*** Given data Section Begins ***
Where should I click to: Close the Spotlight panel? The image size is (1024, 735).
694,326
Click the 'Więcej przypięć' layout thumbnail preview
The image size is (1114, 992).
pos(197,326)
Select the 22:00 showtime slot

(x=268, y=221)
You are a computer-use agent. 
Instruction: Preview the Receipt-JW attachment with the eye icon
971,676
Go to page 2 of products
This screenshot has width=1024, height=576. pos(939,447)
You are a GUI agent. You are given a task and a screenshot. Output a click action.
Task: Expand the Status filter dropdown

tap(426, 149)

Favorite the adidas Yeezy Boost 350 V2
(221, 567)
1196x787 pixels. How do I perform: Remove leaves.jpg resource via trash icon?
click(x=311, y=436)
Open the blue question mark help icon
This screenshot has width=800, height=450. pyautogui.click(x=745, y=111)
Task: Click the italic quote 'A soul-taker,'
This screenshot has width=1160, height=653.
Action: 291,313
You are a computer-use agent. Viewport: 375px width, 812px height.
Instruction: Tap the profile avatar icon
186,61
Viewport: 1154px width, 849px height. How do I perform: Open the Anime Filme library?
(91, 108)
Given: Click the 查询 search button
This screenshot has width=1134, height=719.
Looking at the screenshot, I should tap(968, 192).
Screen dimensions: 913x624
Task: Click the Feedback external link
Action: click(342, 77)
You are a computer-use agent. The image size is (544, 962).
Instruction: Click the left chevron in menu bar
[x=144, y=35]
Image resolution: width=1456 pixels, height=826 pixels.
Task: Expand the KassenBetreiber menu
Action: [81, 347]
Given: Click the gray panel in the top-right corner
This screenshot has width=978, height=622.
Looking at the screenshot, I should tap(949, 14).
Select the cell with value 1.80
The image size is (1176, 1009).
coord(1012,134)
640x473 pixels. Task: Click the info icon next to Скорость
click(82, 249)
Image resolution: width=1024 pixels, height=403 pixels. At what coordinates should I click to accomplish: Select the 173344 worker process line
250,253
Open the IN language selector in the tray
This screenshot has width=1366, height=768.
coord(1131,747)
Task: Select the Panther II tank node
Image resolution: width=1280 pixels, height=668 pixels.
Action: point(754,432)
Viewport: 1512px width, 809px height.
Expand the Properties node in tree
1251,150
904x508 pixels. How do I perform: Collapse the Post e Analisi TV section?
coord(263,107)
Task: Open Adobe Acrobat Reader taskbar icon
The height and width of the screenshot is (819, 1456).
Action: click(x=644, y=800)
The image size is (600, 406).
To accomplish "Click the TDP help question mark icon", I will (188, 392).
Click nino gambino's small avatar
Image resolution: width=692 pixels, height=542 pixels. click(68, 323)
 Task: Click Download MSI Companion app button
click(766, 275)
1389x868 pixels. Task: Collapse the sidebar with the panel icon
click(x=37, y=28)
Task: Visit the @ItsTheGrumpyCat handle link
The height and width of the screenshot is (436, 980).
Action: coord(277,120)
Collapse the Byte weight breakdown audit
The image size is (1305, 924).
*** Given data Section Ends ***
**Task details**. Copy the records exactly, keeping every word in place.

**Worked solution**.
Where should I click to: Close the Spotlight panel? The image size is (1024, 735).
694,326
Click the 'Więcej przypięć' layout thumbnail preview
The image size is (1114, 992).
pos(197,326)
Select the 22:00 showtime slot

(x=268, y=221)
You are a computer-use agent. 
Instruction: Preview the Receipt-JW attachment with the eye icon
971,676
Go to page 2 of products
This screenshot has width=1024, height=576. pos(939,447)
You are a GUI agent. You are given a task and a screenshot. Output a click action.
Task: Expand the Status filter dropdown

tap(426, 149)

Favorite the adidas Yeezy Boost 350 V2
(221, 567)
1196x787 pixels. How do I perform: Remove leaves.jpg resource via trash icon?
click(x=311, y=436)
Open the blue question mark help icon
This screenshot has width=800, height=450. pyautogui.click(x=745, y=111)
Task: Click the italic quote 'A soul-taker,'
This screenshot has width=1160, height=653.
Action: 291,313
You are a computer-use agent. Viewport: 375px width, 812px height.
Instruction: Tap the profile avatar icon
186,61
Viewport: 1154px width, 849px height. How do I perform: Open the Anime Filme library?
(91, 108)
Given: Click the 查询 search button
This screenshot has width=1134, height=719.
Looking at the screenshot, I should tap(968, 192).
Screen dimensions: 913x624
Task: Click the Feedback external link
Action: click(342, 77)
You are a computer-use agent. The image size is (544, 962).
Instruction: Click the left chevron in menu bar
[x=144, y=35]
Image resolution: width=1456 pixels, height=826 pixels.
Task: Expand the KassenBetreiber menu
Action: [81, 347]
Given: Click the gray panel in the top-right corner
This screenshot has width=978, height=622.
Looking at the screenshot, I should tap(949, 14).
Select the cell with value 1.80
The image size is (1176, 1009).
coord(1012,134)
640x473 pixels. Task: Click the info icon next to Скорость
click(82, 249)
Image resolution: width=1024 pixels, height=403 pixels. At what coordinates should I click to accomplish: Select the 173344 worker process line
250,253
Open the IN language selector in the tray
This screenshot has width=1366, height=768.
coord(1131,747)
Task: Select the Panther II tank node
Image resolution: width=1280 pixels, height=668 pixels.
Action: point(754,432)
Viewport: 1512px width, 809px height.
Expand the Properties node in tree
1251,150
904x508 pixels. How do I perform: Collapse the Post e Analisi TV section?
coord(263,107)
Task: Open Adobe Acrobat Reader taskbar icon
The height and width of the screenshot is (819, 1456).
Action: click(x=644, y=800)
The image size is (600, 406).
To accomplish "Click the TDP help question mark icon", I will (188, 392).
Click nino gambino's small avatar
Image resolution: width=692 pixels, height=542 pixels. click(68, 323)
 Task: Click Download MSI Companion app button
click(766, 275)
1389x868 pixels. Task: Collapse the sidebar with the panel icon
click(x=37, y=28)
Task: Visit the @ItsTheGrumpyCat handle link
The height and width of the screenshot is (436, 980).
Action: coord(277,120)
Collapse the Byte weight breakdown audit
The image size is (1305, 924).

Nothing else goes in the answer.